Pino swallowed hard. “Send Anthony first.”

Anthony held on to the taut rope with his right hand and put his boots exactly in Pino’s prints. He was across in a minute. Judith followed her brother, holding on to the rope and putting her boots in Pino’s prints. They accomplished the task with relative ease.

Mrs. D’Angelo came next. She froze between the avalanche chutes, looking hypnotized.

Then her young son called out, “C’mon, Mama. You can do it.”

She pushed on, and when she reached the ledge she wrapped her arms around her children and cried. Mr. D’Angelo came next and accomplished the feat in seconds. He explained that he’d done gymnastics as a boy.

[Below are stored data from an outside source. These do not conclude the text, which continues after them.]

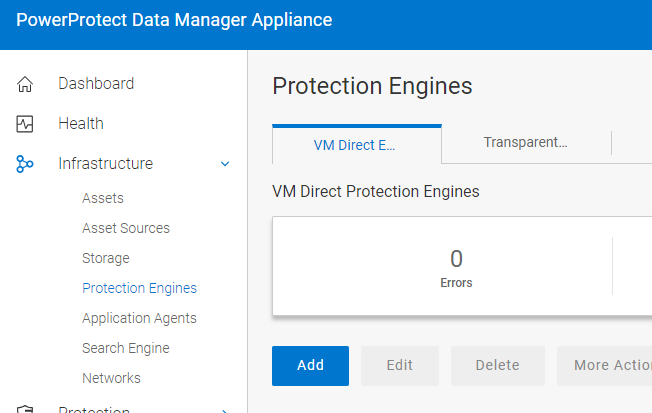Open Assets under Infrastructure
Screen dimensions: 652x413
[103, 198]
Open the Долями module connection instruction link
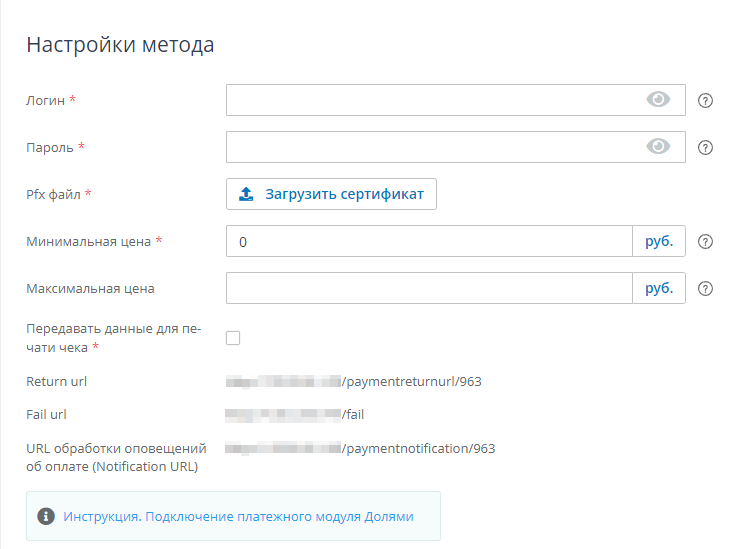 [238, 517]
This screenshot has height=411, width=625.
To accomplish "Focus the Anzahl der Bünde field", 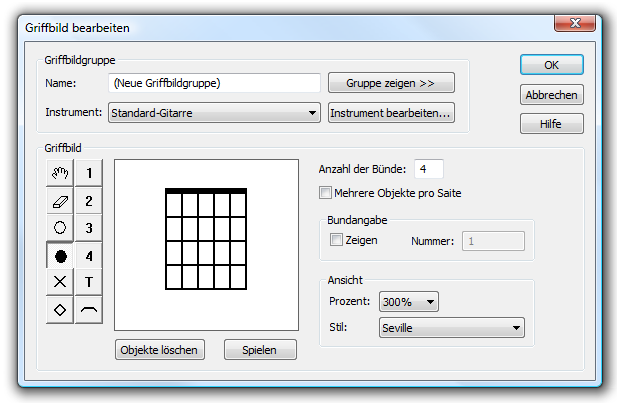I will coord(428,169).
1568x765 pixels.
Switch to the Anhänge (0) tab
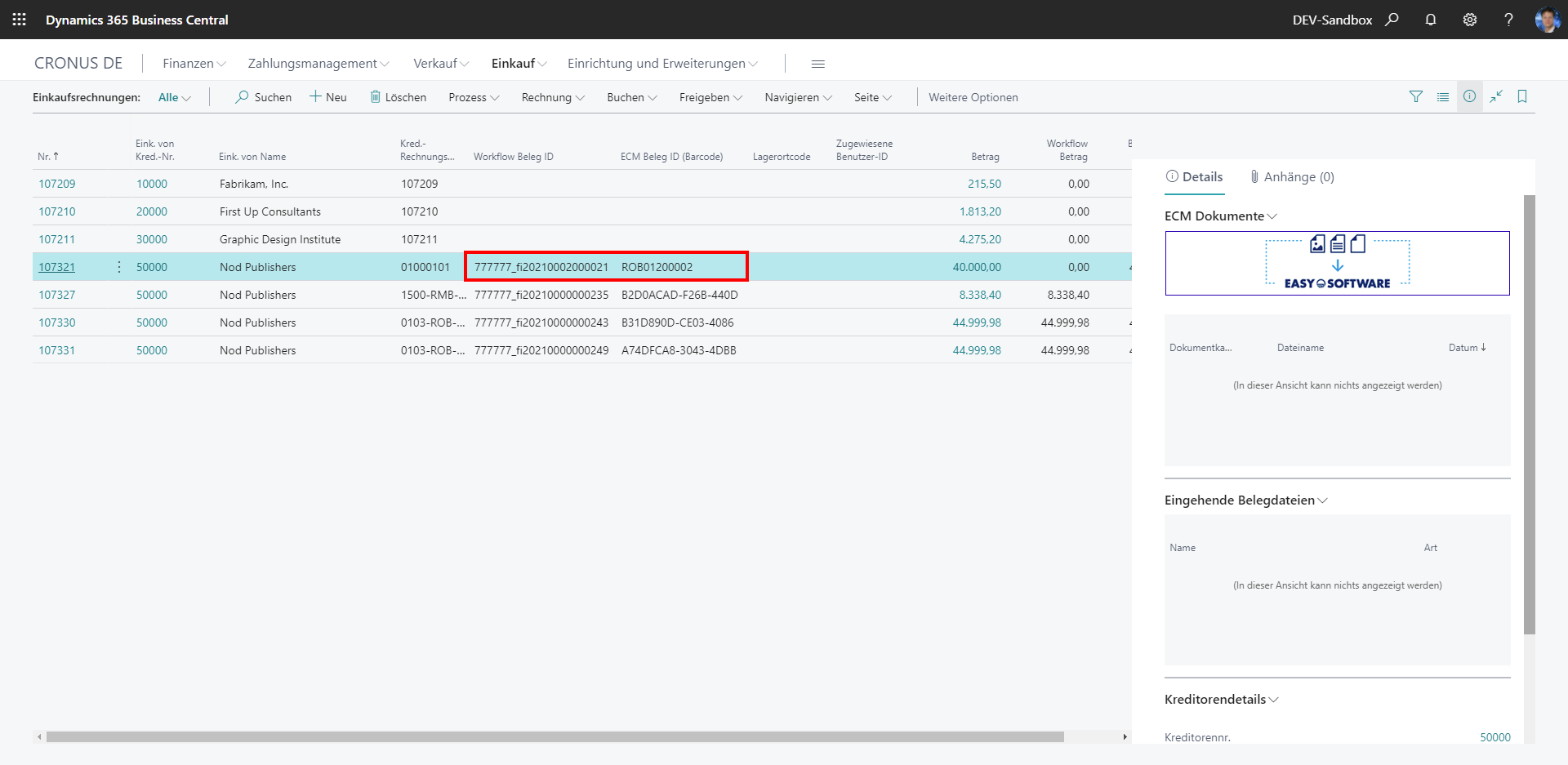pyautogui.click(x=1292, y=177)
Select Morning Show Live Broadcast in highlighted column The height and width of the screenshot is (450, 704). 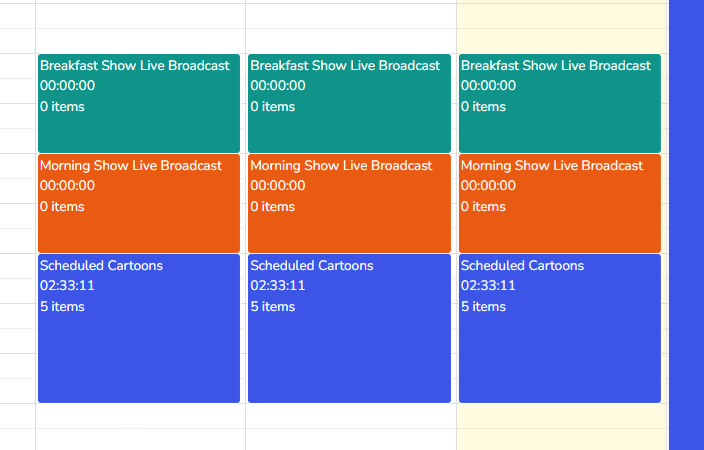[x=560, y=203]
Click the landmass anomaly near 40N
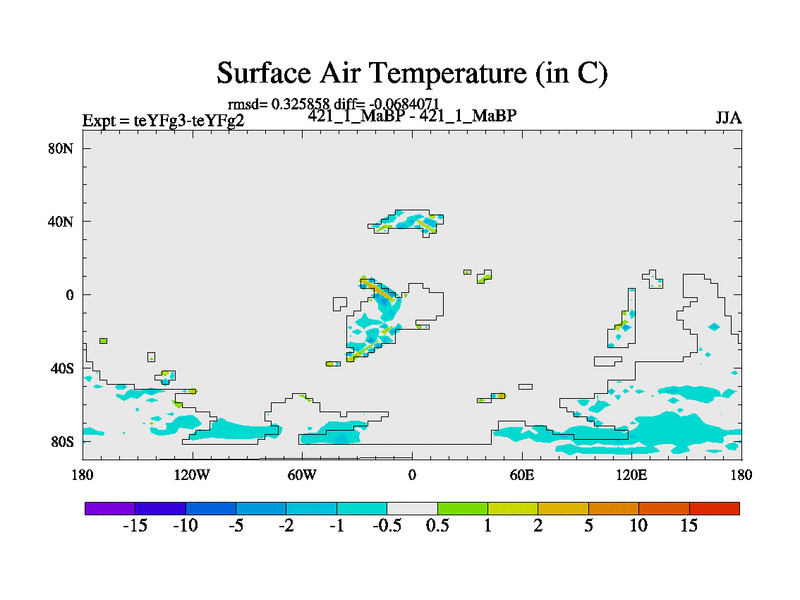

The wind gusted before Mrs. Napolitano could begin the journey. Pino cursed to himself. He knew that the mental trick to crossing something like the catwalk was not to think about it until you were actually in motion. But she couldn’t help thinking about it now.

Her ascent of the chimney, however, seemed to have emboldened Mrs. Napolitano, because when the wind ebbed and the visibility returned, she started across without Pino’s prompting. When she was three-quarters of the way across the catwalk, the wind picked up again, and she vanished in swirling white.

“Don’t move a muscle,” Pino shouted into the void. “Wait it out!”

Mrs. Napolitano did not reply. He kept testing the line gently, feeling the weight of her out there until, at last, the wind dropped, and she was standing there coated in snow, as still as a statue.

When she reached the ledge, she held on to Pino tightly for several moments and said, “I don’t think I’ve ever been that scared in my life. I know I haven’t prayed that hard in my life.”

“Your prayers were answered,” he said, patting her on the back, and then whistling for his brother.

With one end of the long rope tightly knotted around his brother’s waist, and Pino ready to take in slack, he said, “Ready?”

“I was born ready,” Mimo replied, and set off quick and sure.

“Slow down,” Pino said, trying to pull the slack rope through the piton and carabiner as fast as possible.

Mimo was already almost between the two avalanche chutes. “Why?” he said. “Father Re says I’m part mountain goat.”

Those words had no sooner left Mimo’s mouth than he stumbled slightly. His right foot shot out too far, and broke through. There was a sound like someone plumping a pillow. Then the snow in the chute swirled and slid like water cycling down a drain, and to Pino’s horror, his little brother went with it, vanishing into a whirlpool of white.